Assassinated at the theater in Spring of 1865, Lincoln is a legendary figure in
United States history, not just for his role in prosecuting (and winning…) the
Civil War, but for his moral stance in regards to the freeing of slaves in
America, principle enunciated in the famous Gettysburg Address.
More
than any other U.S. President (with Richard Nixon being a close second…),
Abraham Lincoln has been a regular fixture on cult television.
For
example, Lincoln (perennially ranked among the top #3 Presidents in U.S. history)
appeared in the final scene of a Twilight Zone (1959 – 1964) episode
called “The Passersby.” In this story,
injured Civil War soldiers march down a long road, past a ruined Southern
plantation. There, Lavinia Godwin (Joanne Linville) waits for her husband, a Confederate,
to return.
In
the end, we learn that the wounded men on the path are not just wounded, but
dead. And that the last man on that road
-- the last victim of the Civil War -- is President Lincoln himself.
One
of the last episodes of Star Trek (1966 – 1969) was titled
“The Savage Curtain” and it featured the strange sight of Abraham Lincoln
floating in space. He was beamed aboard
the Enterprise as its crew prepared to explore the fiery planet Excalbia.

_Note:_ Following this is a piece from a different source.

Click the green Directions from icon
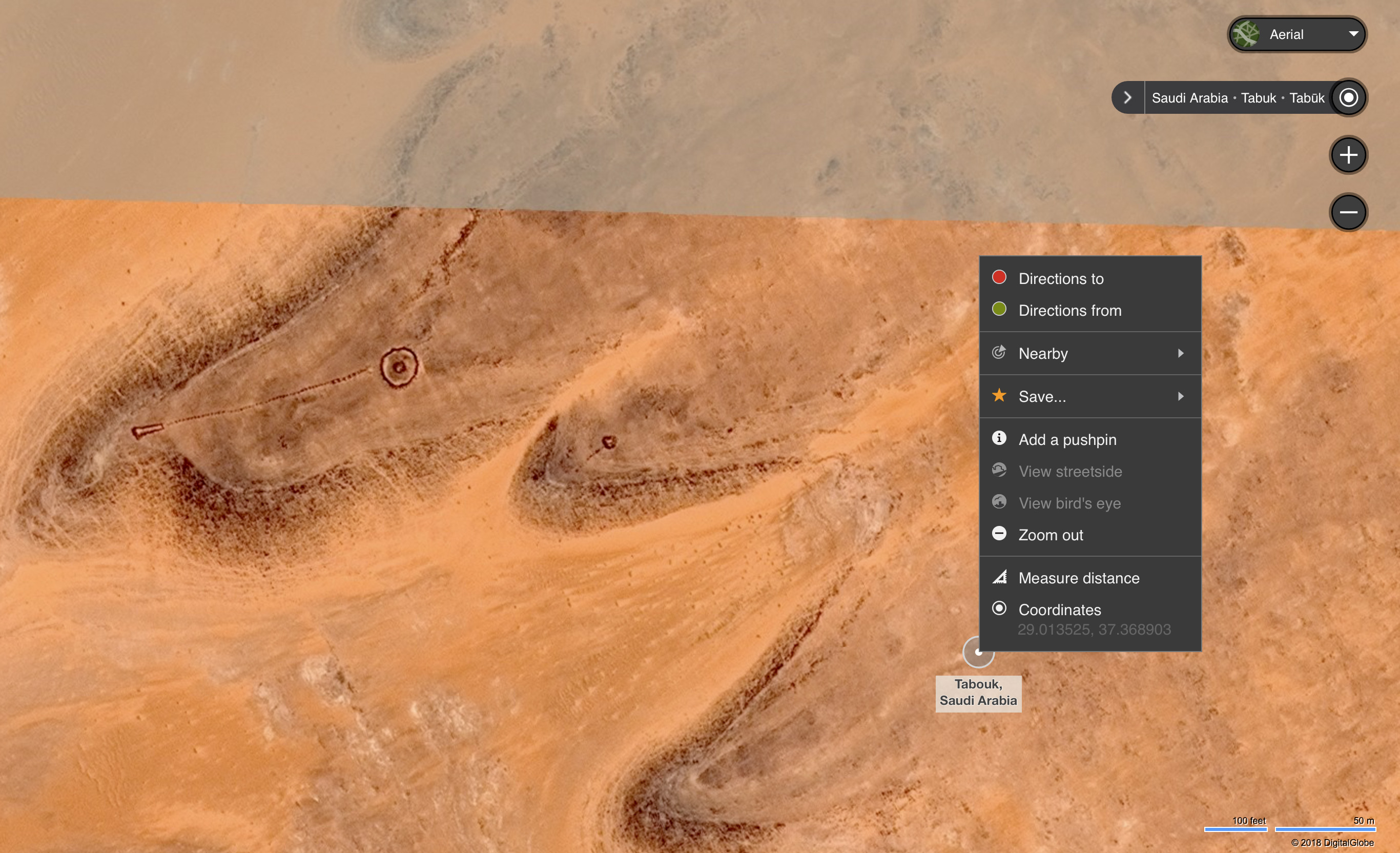The image size is (1400, 853). (998, 309)
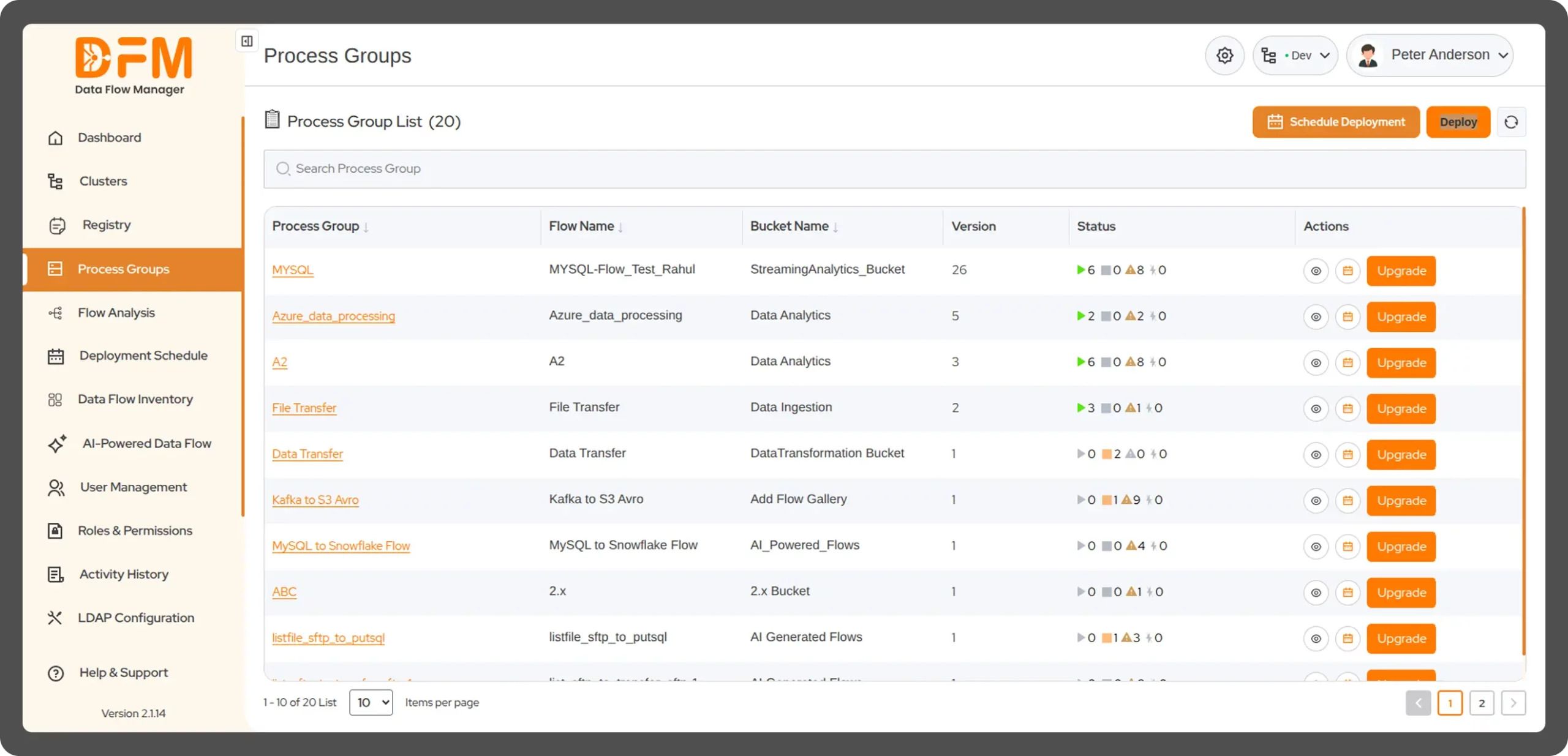Click the Schedule Deployment button
The height and width of the screenshot is (756, 1568).
coord(1335,122)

Kirk, who considered Lincoln a personal hero,
demanded that Lincoln be treated with full presidential honors, even though he
couldn’t possibly be the “real” Lincoln. Kirk and Spock soon learned that the
Excalbians created the Lincoln duplicate along with the Vulcan philosopher
Surak to test the concepts of good and evil (Colonel Green, Kang, Genghis
Khan).
Abraham
Lincoln also appeared in the One Step Beyond (1959 – 1961)
episode: “The Day the World Wept,” which focused on the story (perhaps
apocryphal) that Lincoln had dreams of his own death in the days before his
fateful visit to the theater. The story
also explores the psychic cathexis around his death, with people from various
walks of life reporting his death before it even happened. The episode’s
creepiest scene involved Lincoln facing his own corpse in a coffin, a dream or
nightmare image of his demise.
In
time travel series such as The Time Tunnel (1966) and Voyagers
(1982), Abraham Lincoln has also appeared in regards to both his assassination,
and the final turns of the Civil War. He was captured by the Confederacy, for example in the Voyagers episode "The Day the Rebs Took Lincoln."
He
also appeared to deliver The Gettysburg Address on the First Doctor (William
Hartnell) Doctor Who serial “The Chase.”